Monday, April 29, 2013

Teaching ... Back in the Day

When my mother began to teach in a one-room country school in 1939, she lived in a one-room house next door to the school (in the middle of a country field). She had no electricity or running water - and part of her job included starting a wood fire in the schoolhouse an hour or so before the children began to arrive - and sweeping up at the end of the day.














A 20-year-old woman living in isolation like that still boggles my mind... but she never complained! In fact, she loved her job! And I guess things could always be worse! Among her things I discovered this 1872 Rules for Teachers she picked up somewhere...


















In 1872 part of a teacher's responsibilities was to fill lamps and clean chimneys. (I suppose my mother had to fill coal-oil lamps in the classroom...) A friend pointed out that the chimneys referred to here were probably the glass part of the lamp. I wonder if she had to clean those, too... or did students help with these tasks?
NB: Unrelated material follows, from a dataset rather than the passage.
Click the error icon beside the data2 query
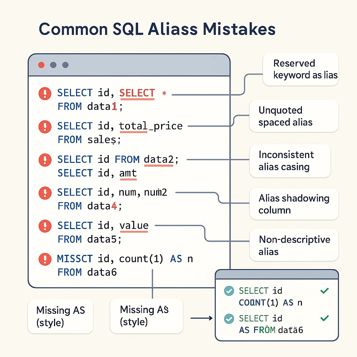 point(45,160)
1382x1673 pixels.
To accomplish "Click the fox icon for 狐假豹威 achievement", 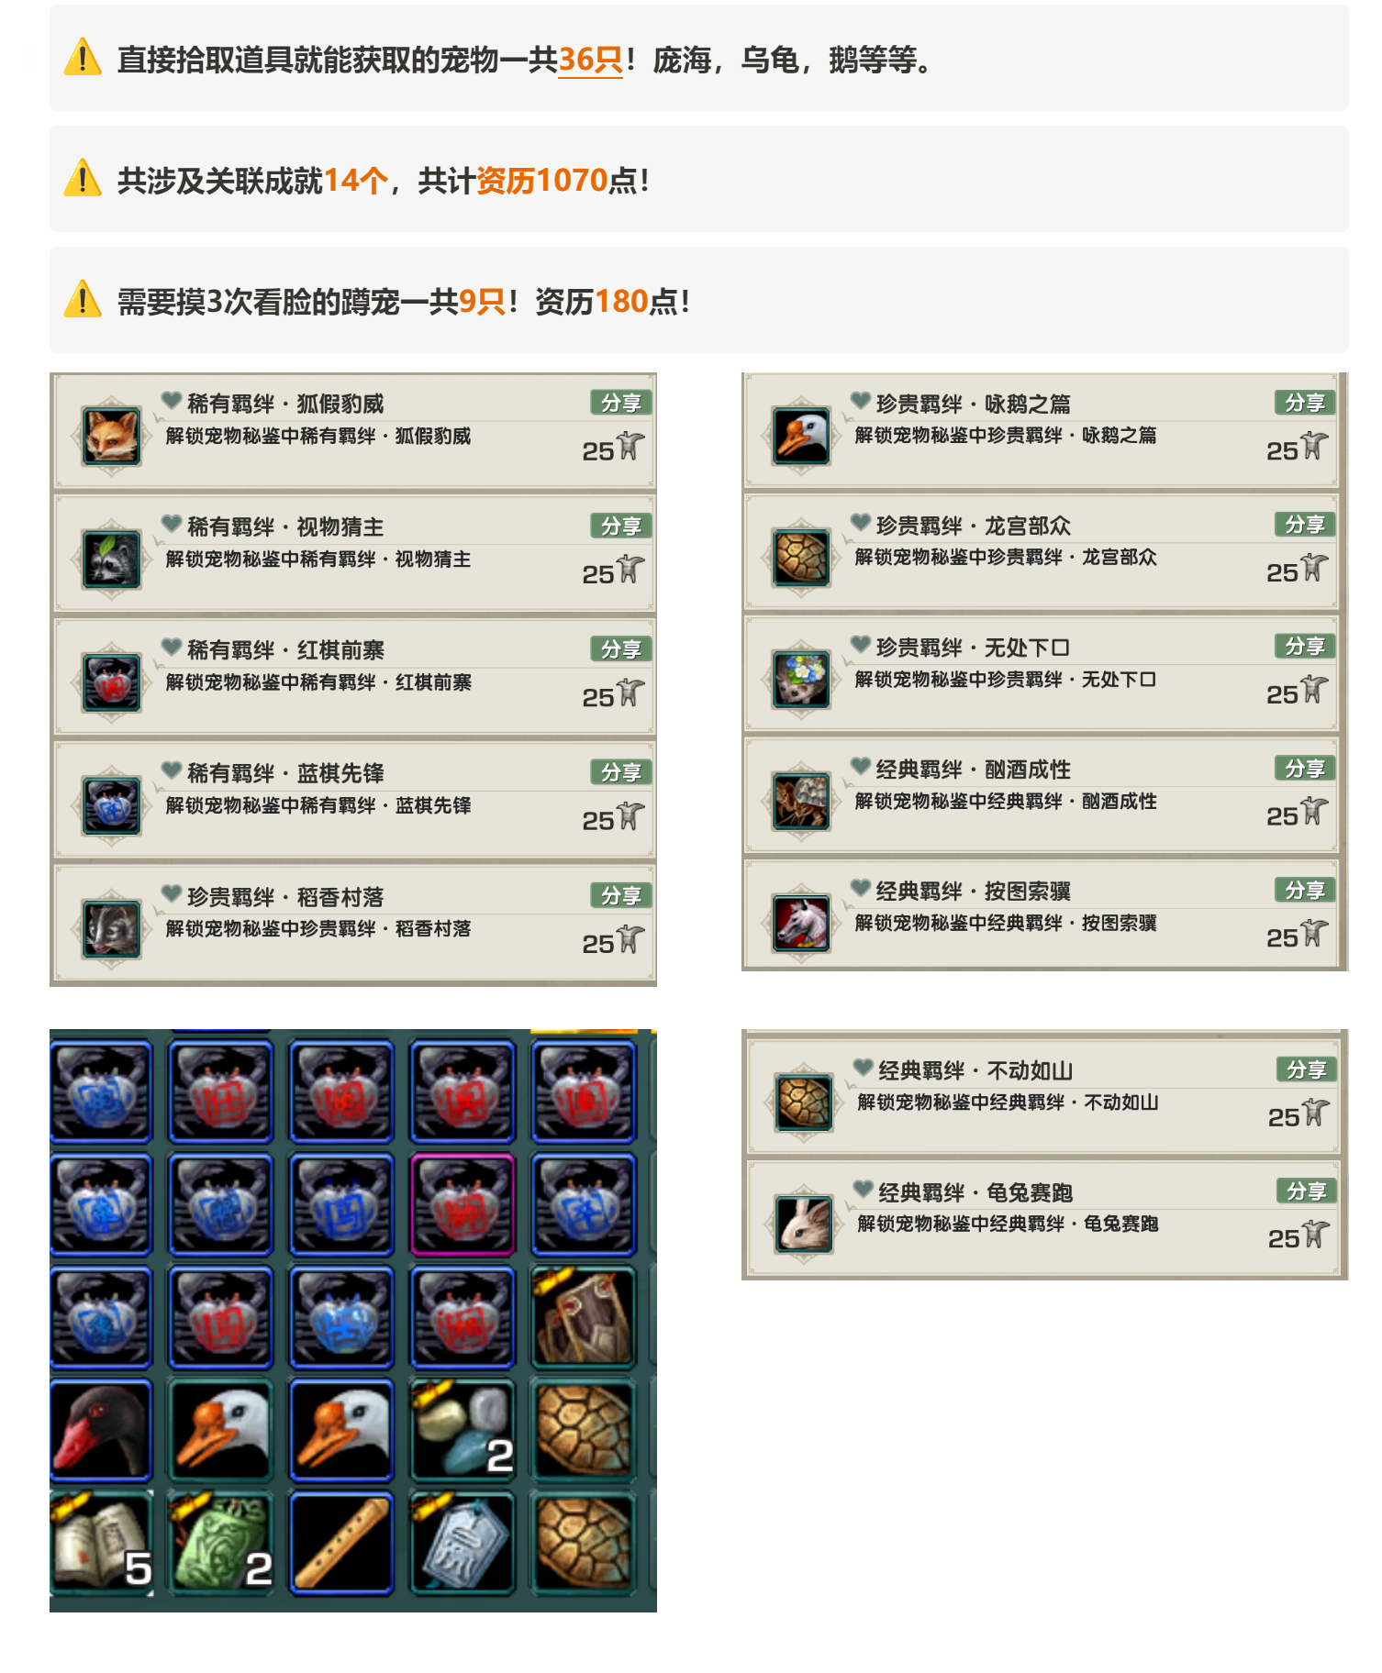I will coord(111,436).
Maintaining coal oil lamps - like bringing in buckets of water to drink - would have been part of their daily lives at home, too!

A teacher was expected to bring in a bucket of water and a scuttle of coal for the stove. (I think that these tasks were often given to older, bigger boys... but if she had none in her class, she might have done this, too!)

My mother never talked about whittling anything - but in 1872, teachers were expected to whittle pens... She probably did have to fill the ink-wells!

In 1872 there were a lot of social expectations that teachers, as community role models, were expected to live up to:
  • Men teachers may take one evening each week for courting purposes, or two evenings a week if they go to church regularly.
  • Women teachers who marry or engage in unseemly conduct will be dismissed.
  • After ten hours in school, the teachers may spend the remaining time reading the Bible or other good books.
  • Any teacher who smokes, uses liquor in any form, frequents pool or public halls, or gets shaved in a barber shop will give good reason to suspect his worth, intention, integrity and honesty.
There were financial expectations as well! Every teacher should lay aside from each pay a goodly sum of his earnings for his benefit during his declining years so that he will not become a burden on society.

Salary? In 1939, my mother's annual salary was $300 (for 10 months - making it $30 a month or about a dollar a day). She never talked about getting raises... But at this unnamed school board in 1872, the teacher who performed his labor faithfully and without fault for five years will be given an increase of twenty-five cents per week in his pay, providing the Board of Education approves.

A 25 cent a week raise would have made my mother's salary $31 a month! (Or $310 a year...)

(The approval of the school board would probably depend on how much they wanted the teacher to stay!)